Planning Tip: Use IRA annuitization combined with an ILIT. The client can buy a single premium annuity within an IRA (it’s part of the investment, not a distribution). The annuity then provides a guaranteed cash flow stream that can be distributed and used to make gifts to an ILIT to pay life insurance policy premiums. This can result in paying the least amount of income taxes and providing a greater benefit, especially in the case of the premature death of the insured.
Planning Tip: Use a retirement trust for maximum IRA stretch out over the beneficiary’s lifetime to save income taxes. Ideal is a beneficiary with the least amount of income (lowest tax rate) and longest life expectancy.
* Potential IRA/401(k) Roth conversions. Start timing these conversions to start sooner rather than later. Remember, it is better to pay a little tax now to avoid a larger tax later.
* Intra-family loans and sales. Money can be loaned or property sold for an installment note with 3 – 9 year rates as low as 1% in May 2013 (1.2% Section 7520 rate). This makes now an ideal time for intra-family loans and sales.
Planning Tip: Loans can go the other direction as well. A child with substantial income can loan money to a parent at the applicable federal rate instead of investing it, thereby lowering the child’s income tax rate.
Business Tax Extensions (Opportunities)
For clients who changed from a C Corporation to an S Corporation between 2003 and 2009 and have gain in real estate assets that are trapped in the C Corporation, 2013 is a great year in which to sell those assets. That is because for 2013 the S Corporation recognition holding period is reduced from 10 to 5 years. Carryforward and installment sale rules are also clarified.
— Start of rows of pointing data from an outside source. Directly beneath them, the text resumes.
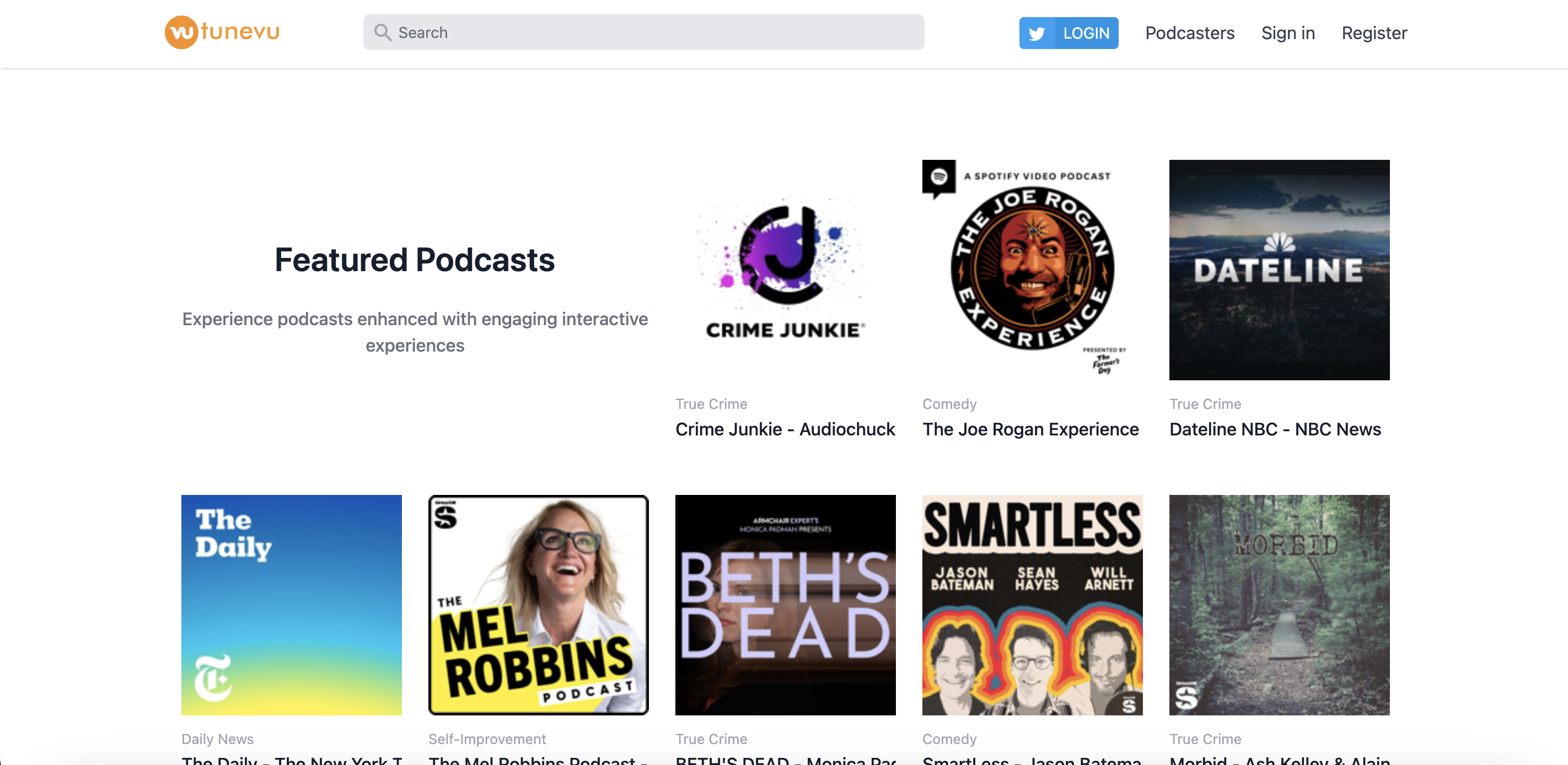Open the Mel Robbins Podcast cover

click(x=538, y=604)
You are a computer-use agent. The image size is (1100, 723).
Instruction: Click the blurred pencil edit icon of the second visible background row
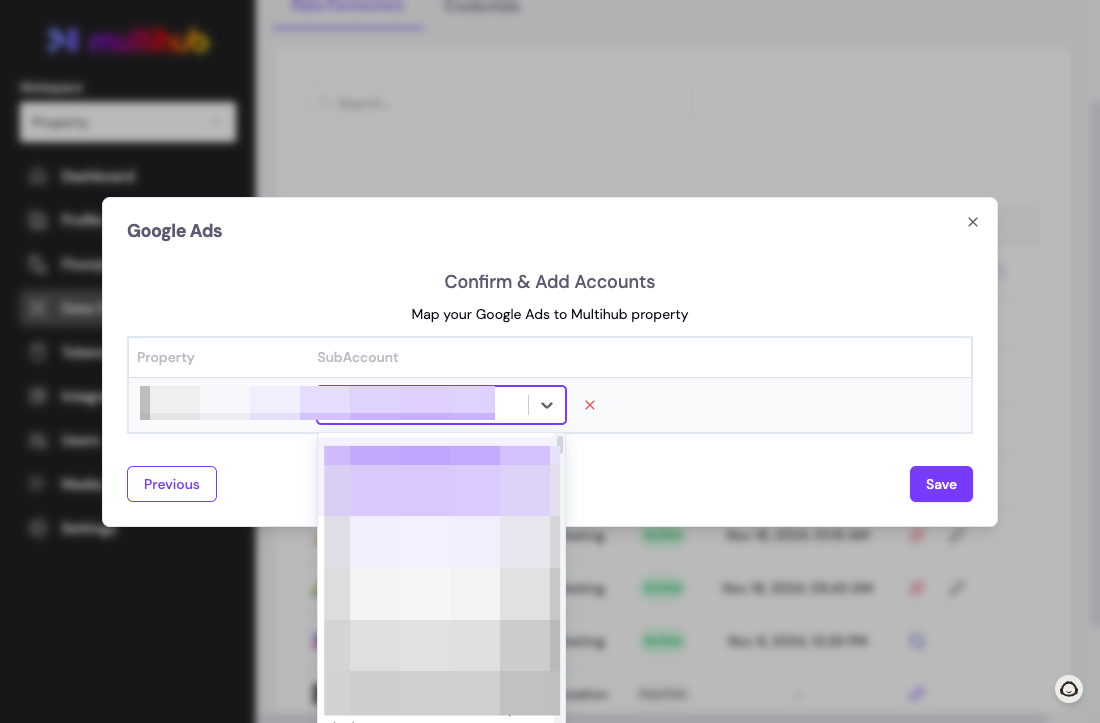pos(957,588)
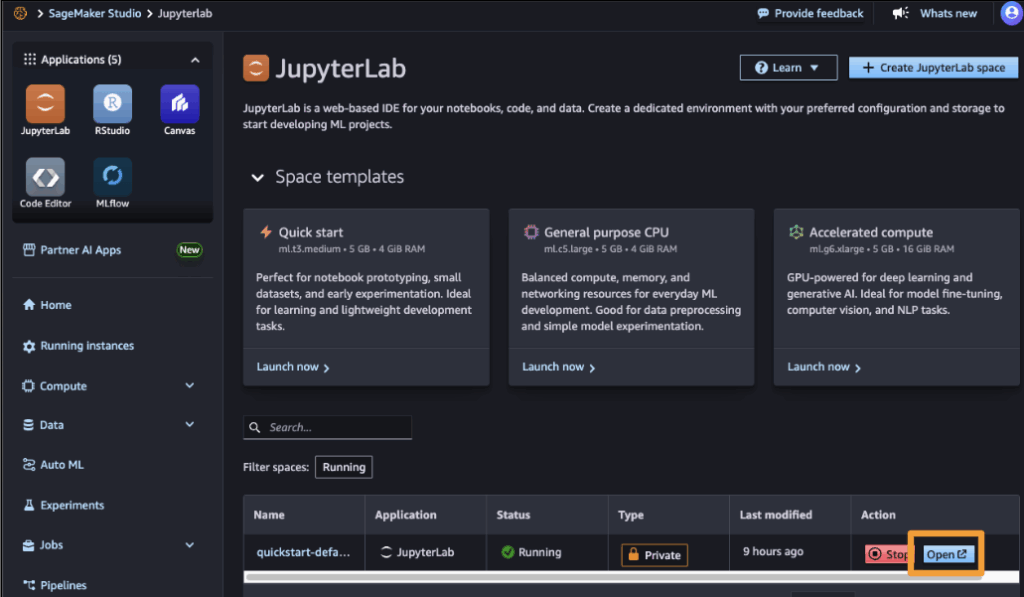Click Create JupyterLab space button
The image size is (1024, 597).
[933, 68]
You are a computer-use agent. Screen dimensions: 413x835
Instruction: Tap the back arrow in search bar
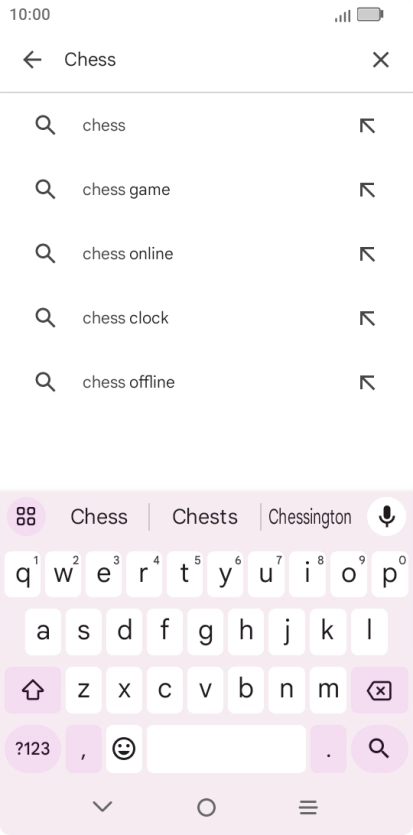click(32, 60)
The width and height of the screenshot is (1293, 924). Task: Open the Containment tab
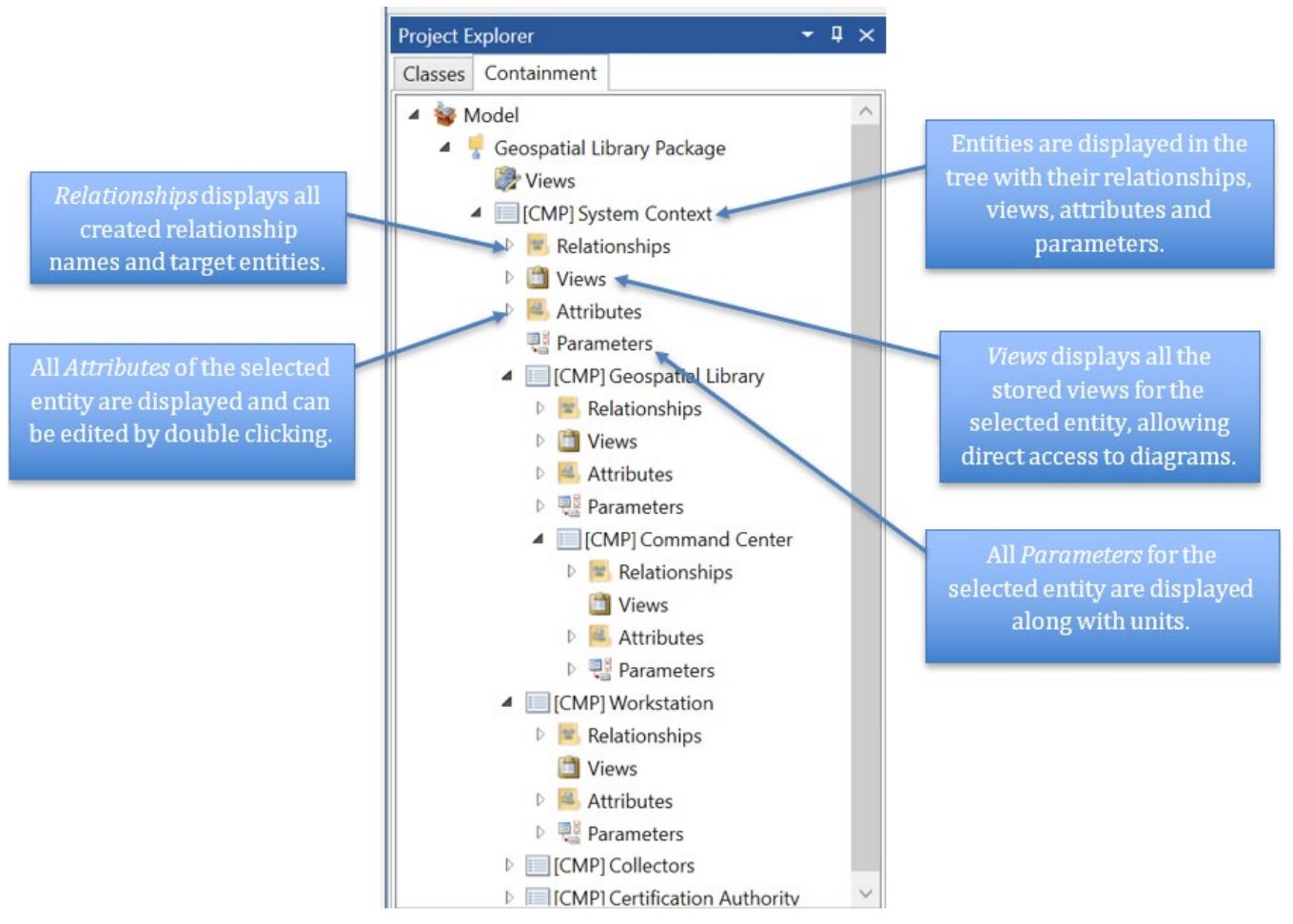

Also, there is a 100% exclusion for capital gain from sale of qualified small business stock extended for stock acquired before January 1, 2014, if the stock was owned longer than five years. (The AMT preference rules also do not apply.)
President Obama’s 2014 budget proposal released in April mentions several estate planning tax strategies, which puts them on the endangered list. While no action has been taken on the budget or any of the strategies yet, the fact that the President included them in his 2014 budget proposal gives us some insight into possible future estate tax changes.
* Grantor trusts still avoid estate tax, including intentionally defective grantor trusts (IDGTs) and irrevocable life insurance trusts (ILITs).
* Discounts are still allowed on non-business interests or for transfers to minority interests.
* The ten-year minimum term for grantor retained annuity trusts (GRATs) was not enacted. Two-year rolling GRATs remain available.
* No 90-year limit on the GST tax exemption was adopted. Dynasty trusts are still possible.
* Proposed $3.4 million limitation on 401(k)s and retirement plans.
With the enactment of the new Tax Act, income taxes have taken a sharp hike, deductions are being reduced, and everything hinges on adjusted gross income. The advisor who understands this is in a unique position to help clients reduce AGI and save taxes, and will be an invaluable member of the advisory team.